If the Lord, Puruṣa, were to change like the mind, then His objects – the mental processes – would be objects like those of the mind such as sound, which are known and unknown. The unchangeability of the Lord, Puruṣa, entails the perpetual knownness of the mind.

If Puruṣa were to change like the mind, then His objects the mental processes would be objects like those of the mind such as sound, which are known and also unknown. The knownness and unknownness of universals such as sound should be understood as changes of the changing mind; in the same way, the knownness or unknownness of the objects of the senses correspond to changes of the senses. But not even one of the mental processes is sometimes known and sometimes unknown, for they are invariably nothing but known. And so The unchangeability of the Lord, Puruṣa, entails the perpetual knownness of the mind as process.

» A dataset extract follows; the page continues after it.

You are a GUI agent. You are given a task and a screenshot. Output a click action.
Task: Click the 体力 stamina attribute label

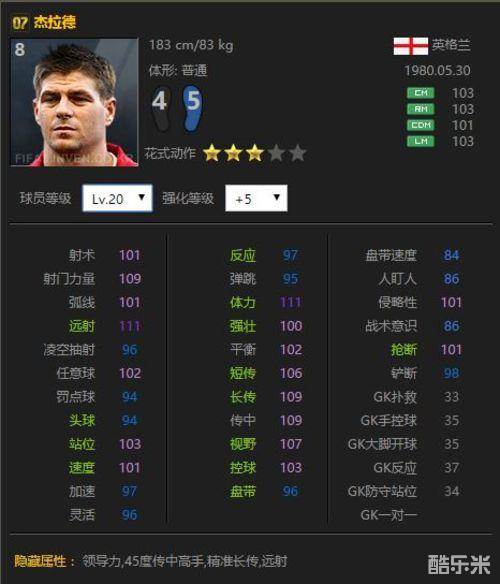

The proposition is, that Puruṣa is unchanging; the reason is, that its objects are always known; the example of the contrary is, mind and senses. Because we are dealing with a perceiver of objects, examples like freed Selves do not serve to refute the point that Puruṣa’s objects are always known, because a freed Self does not have any objects.

(Opponent) There may be this possibility: mind alone will illumine itself and also illumine the object.

(Opponent) There may be this possibility: mind alone, as both perceived and perceiver will illumine itself and also illumine the object. For mental processes themselves are self-cognized forms; they are like a lamp which causes to shine both jars and other things as well as itself. Why should any Puruṣa be supposed, outside the mind, as a perceiver of the mental processes?